Selon des documents déposés à la Cour cette semaine, la direction de Microsoft USA (Microsoft Licensing General Partnership) a tenu une téléconférence avec son avocat montréalais, Karim Renno, pour discuter du cas le 16 mai dernier. «L'impression que nous avons, c'est que Microsoft pilote tout le dossier», affirme Cyrille Béraud, président de Savoir-faire Linux.

«Que la multinationale refuse de nous transmettre le contrat tel que l'exige la Cour, ça ne me surprend pas vraiment. Mais que la Régie des rentes ait tant de mal à se plier à l'ordonnance du tribunal, je trouve cela plus inquiétant. Est-ce que Microsoft est au-dessus de l'État?» demande M. Béraud.

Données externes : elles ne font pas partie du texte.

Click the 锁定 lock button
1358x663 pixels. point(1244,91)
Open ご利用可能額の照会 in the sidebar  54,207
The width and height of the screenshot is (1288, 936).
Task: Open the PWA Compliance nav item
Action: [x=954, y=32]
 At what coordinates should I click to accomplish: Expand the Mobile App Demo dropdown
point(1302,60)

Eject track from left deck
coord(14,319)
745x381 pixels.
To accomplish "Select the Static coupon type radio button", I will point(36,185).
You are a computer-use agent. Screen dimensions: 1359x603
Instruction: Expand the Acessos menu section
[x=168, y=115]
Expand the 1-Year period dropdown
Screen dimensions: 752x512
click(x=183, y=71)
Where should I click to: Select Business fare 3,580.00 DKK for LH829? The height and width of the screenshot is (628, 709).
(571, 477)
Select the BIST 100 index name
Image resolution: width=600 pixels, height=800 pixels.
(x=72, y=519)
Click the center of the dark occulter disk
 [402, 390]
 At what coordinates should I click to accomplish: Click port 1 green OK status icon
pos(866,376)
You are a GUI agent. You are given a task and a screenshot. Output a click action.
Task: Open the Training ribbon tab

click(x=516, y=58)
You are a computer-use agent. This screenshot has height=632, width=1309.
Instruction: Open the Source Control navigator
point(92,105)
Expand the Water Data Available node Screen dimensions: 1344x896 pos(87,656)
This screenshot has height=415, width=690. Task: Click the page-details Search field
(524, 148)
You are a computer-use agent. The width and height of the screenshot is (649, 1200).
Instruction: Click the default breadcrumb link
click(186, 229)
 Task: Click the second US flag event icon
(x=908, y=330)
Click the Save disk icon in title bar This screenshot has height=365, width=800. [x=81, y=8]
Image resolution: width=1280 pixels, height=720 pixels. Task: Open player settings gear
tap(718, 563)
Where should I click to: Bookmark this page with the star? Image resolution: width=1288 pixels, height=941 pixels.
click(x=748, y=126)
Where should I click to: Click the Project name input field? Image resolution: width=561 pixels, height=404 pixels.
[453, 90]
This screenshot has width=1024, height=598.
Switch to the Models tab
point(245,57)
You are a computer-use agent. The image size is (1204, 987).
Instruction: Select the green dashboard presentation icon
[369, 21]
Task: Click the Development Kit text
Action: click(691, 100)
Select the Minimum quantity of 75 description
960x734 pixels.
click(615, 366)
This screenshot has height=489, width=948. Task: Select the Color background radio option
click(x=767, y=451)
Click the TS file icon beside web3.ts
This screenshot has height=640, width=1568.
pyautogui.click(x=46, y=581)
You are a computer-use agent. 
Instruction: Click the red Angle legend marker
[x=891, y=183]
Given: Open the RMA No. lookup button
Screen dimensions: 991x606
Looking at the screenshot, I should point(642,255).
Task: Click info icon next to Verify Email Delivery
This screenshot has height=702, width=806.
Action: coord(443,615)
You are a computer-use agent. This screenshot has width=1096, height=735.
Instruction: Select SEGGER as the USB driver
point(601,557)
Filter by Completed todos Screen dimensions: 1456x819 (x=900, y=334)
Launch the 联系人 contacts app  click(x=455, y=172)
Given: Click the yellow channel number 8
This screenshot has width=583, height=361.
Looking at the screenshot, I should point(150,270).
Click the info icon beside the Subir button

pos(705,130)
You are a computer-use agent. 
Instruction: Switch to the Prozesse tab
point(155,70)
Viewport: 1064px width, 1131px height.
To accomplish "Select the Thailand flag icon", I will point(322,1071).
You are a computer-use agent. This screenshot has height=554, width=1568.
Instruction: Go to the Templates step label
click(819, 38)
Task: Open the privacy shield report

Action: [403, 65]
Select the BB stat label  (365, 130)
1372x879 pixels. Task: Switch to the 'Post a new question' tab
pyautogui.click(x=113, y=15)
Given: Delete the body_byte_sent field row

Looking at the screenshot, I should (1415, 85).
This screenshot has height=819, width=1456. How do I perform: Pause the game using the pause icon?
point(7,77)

En avril dernier, La Presse révélait que le ministère de l'Éducation a également attribué sans appel d'offres un contrat de 1,32 million à Microsoft pour l'achat de 1800 licences de la suite Microsoft Office. La possibilité pour le Ministère d'utiliser plutôt la suite Open Office, un équivalent gratuit que Savoir-faire Linux propose à certains de ses clients, n'a pas été étudiée. Depuis, le gouvernement du Québec a déposé un projet de règlement interdisant aux organismes publics d'attribuer des contrats de gré à gré sans avoir au préalable «réalisé une recherche sérieuse et documentée» démontrant qu'aucun autre fournisseur ne peut offrir de produit répondant à leurs besoins.